Their findings suggested that evidence of vagal neuropathy in long-term alcoholics is associated with a significantly higher mortality rate than in the general population (a reported 88% survival rate at 7 years in alcoholics with autonomic neuropathy as compared to 94% in the general population).

Deaths due to cardiovascular disease are a major factor.

Many deaths were attributed to strokes, since heavy alcohol consumption is a significant risk factor for stroke.

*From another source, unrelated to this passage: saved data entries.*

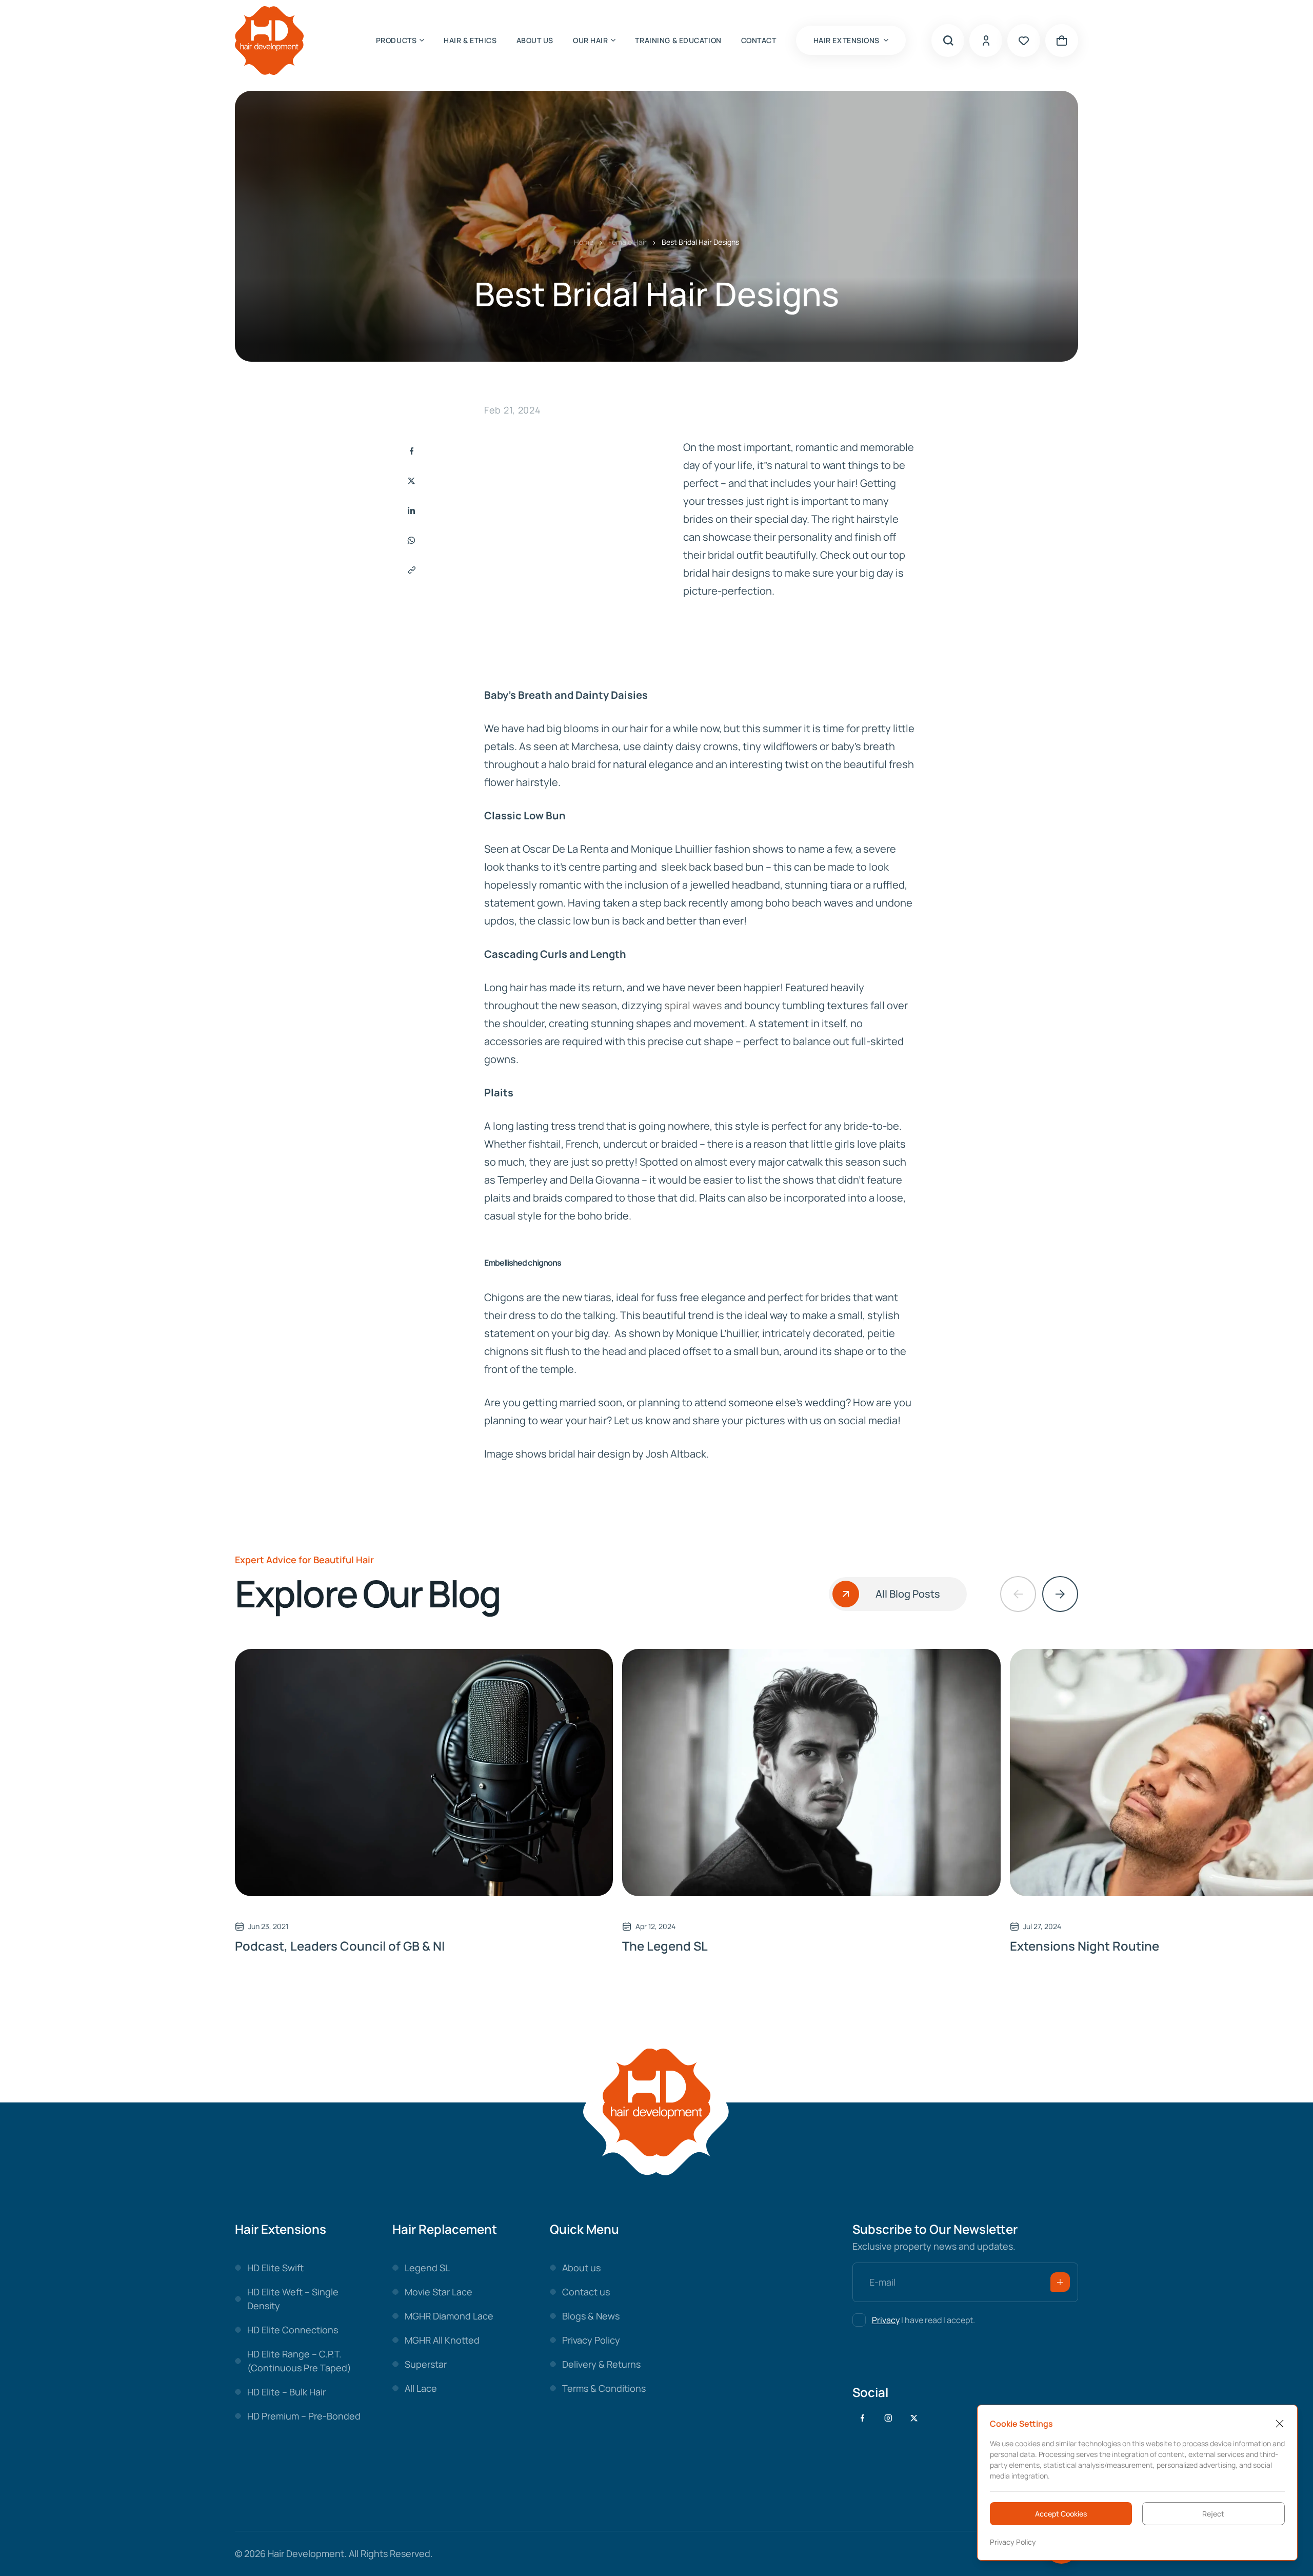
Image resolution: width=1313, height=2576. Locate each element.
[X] (914, 2418)
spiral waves (693, 1005)
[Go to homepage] (269, 40)
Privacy (886, 2320)
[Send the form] (1060, 2282)
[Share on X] (411, 481)
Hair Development (306, 2553)
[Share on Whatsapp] (411, 540)
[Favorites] (1024, 40)
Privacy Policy (1013, 2542)
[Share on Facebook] (411, 451)
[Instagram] (888, 2418)
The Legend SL (665, 1945)
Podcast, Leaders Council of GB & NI (340, 1945)
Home (583, 242)
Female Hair (627, 242)
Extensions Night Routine (1084, 1945)
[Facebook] (862, 2418)
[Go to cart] (1062, 40)
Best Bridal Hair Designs (700, 242)
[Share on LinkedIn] (411, 510)
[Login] (986, 40)
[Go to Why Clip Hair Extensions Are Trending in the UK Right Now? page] (424, 1772)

A high incidence of alcoholic polyneuropathy has been observed in women and men. Women, when compared to men, are more predisposed to alcohol-induced damage, and the susceptibility extends to hepatic, cardiac, cerebral, and muscular changes. Also, there appears to be a greater sensitivity of females to the toxic effects of alcohol on peripheral nerve fibers unrelated to malnutrition. [3]



The prognosis of alcoholic neuropathy generally is good, as reported by Hillbom and Wennberg in their series of 10 patients. [13]

Provided that alcohol intake is discontinued and other causes of neuropathy (eg, malignancy, diabetes, nerve trauma) are excluded, clinical and electrophysiologic examinations may return to near normal; however, residual neuropathy may be seen even after years of abstinence. [3]

Prognosis is generally better in patients who are healthy and well nourished. Recovery is presumed to be due to regeneration and collateral sprouting of damaged axons.